▶ _EXCERPT_
+++
With my phone I can:


Browse the internet very efficiently with tabs and speed dial
Download torrents with SymTorrent
Use MSN/ Facebook chat with Palringo
Check and send emails with Google's own Gmail client
Get a satnav experience with the Google Maps app
Take fantastic photo and video
Play NES and SNES games through emulation
Play videos
Stream live BBC television or stream programmes from iPlayer
Play more MP3s than your average iPod nano
Play plenty of games designed for the phone or Java


...you get the picture! It's a few different devices and a mini-pc rolled into one.

Symbian on the Nokia 5800 is nice - You've got home screen shortcuts not 1,000,000 miles from AWN and an app menu like the iPhone. With a nice wallpaper, it already feels a bit like a desktop OS

So how long will it be before phones are 'open' mini-computers on which we can install whatever mobile operating system we like?

If my phone can already do this, why not VLC, Pidgin, Deluge, Rhythmnbox... Ubuntu mobile?!

The phone function is just another app now... you could enter a few essential settings to get you on the network you subscribe to and away you go.

Does this sound like crazy talk, or are we heading this way anyway?

murderslastcrow
December 8th, 2009, 11:36 PM
N900 is closer to this, but I recently threw out my cellphone and realized that, since the AIGO can run your phone service and text through the SIM card 3g slot, I might as well just wait to get that as a phone instead of using a traditional plan.

So, if you have an AIGO, your phone literally is a computer. That's what I'm banking on, ironically, as you feel it's so far into the future.

handy
December 8th, 2009, 11:52 PM
According to Intel, Sony & other BIG guns, next year we can expect to start seeing a whole new range of electronic devices, including things that we most of us would have not imagined. The convergence of technology continues, & the internet is going to be playing an ever larger part, apparently.

Video to & from the internet in a wide range of forms, from personal to public & visa versa. The multi-media corps will start providing a range of new services & by 2013 it is expected by the aforementioned BIG guns, that 95% of all internet traffic will be video! (I'll post the link if I find it)

Personally I'm wary of it. I see the freedom of the internet becoming more limited & the internet costing more, as the BIG guns take it over.

I surely do hope I'm wrong.

[Edit:] I should have mentioned, that hand held devices will play a major part in the techno-GIANTS plans for the little people that feed them, & keep them alive.

murderslastcrow
December 9th, 2009, 12:25 AM
Ditto. I gather a lot more from reading on the internet than watching, anyway.

julianb
December 9th, 2009, 12:29 AM
Phones already have plenty of RAM and processor power for "real" applications. You know, openoffice.org type stuff.
+++
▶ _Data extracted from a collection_

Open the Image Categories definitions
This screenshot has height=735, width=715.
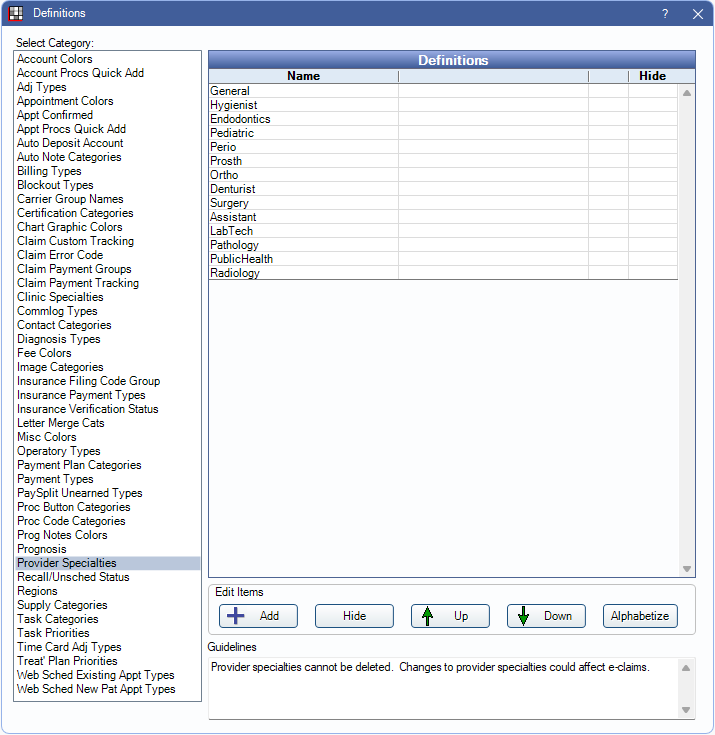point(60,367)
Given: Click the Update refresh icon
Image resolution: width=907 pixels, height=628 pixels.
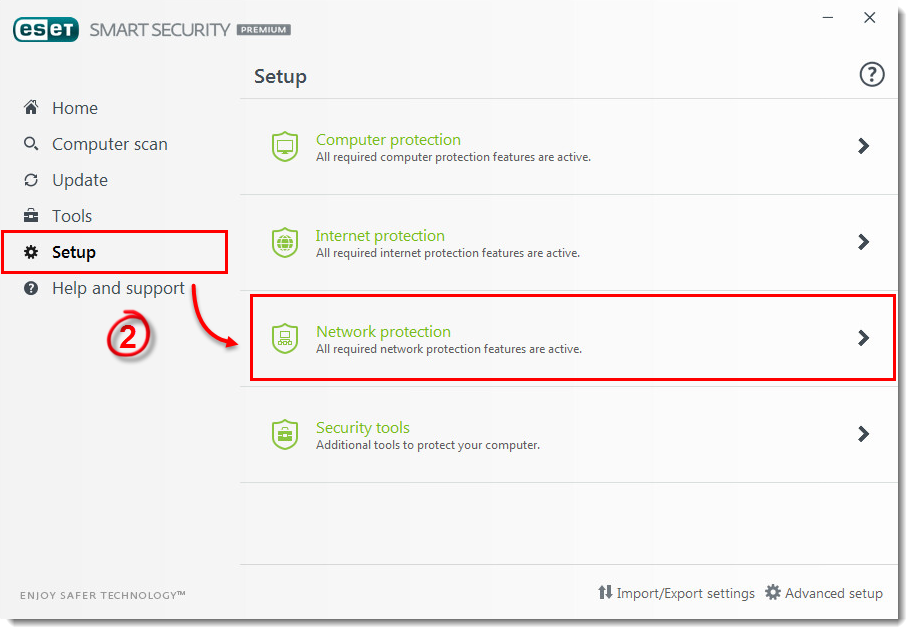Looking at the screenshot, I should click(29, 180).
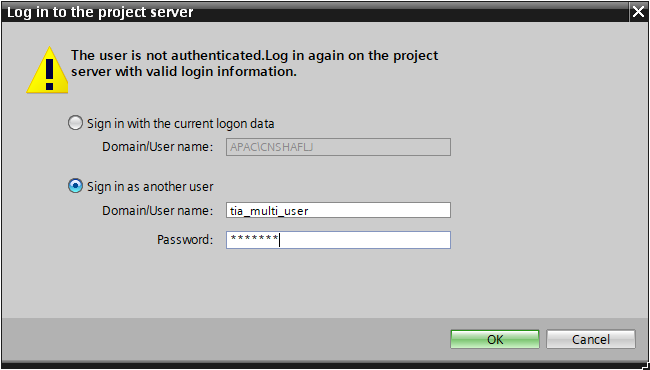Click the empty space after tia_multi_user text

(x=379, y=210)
+++
▶ _TASK REQUIREMENTS_
1. Name every username shown on the replies in the forum thread about phones as mini-computers. Give each name only once.
2. From the forum thread, quote the passage between "[Edit:] I should" and "openoffice.org type stuff.", inclusive.

▶ _FINAL RESULTS_
1. murderslastcrow, handy, julianb

2.
[Edit:] I should have mentioned, that hand held devices will play a major part in the techno-GIANTS plans for the little people that feed them, & keep them alive.

murderslastcrow
December 9th, 2009, 12:25 AM
Ditto. I gather a lot more from reading on the internet than watching, anyway.

julianb
December 9th, 2009, 12:29 AM
Phones already have plenty of RAM and processor power for "real" applications. You know, openoffice.org type stuff.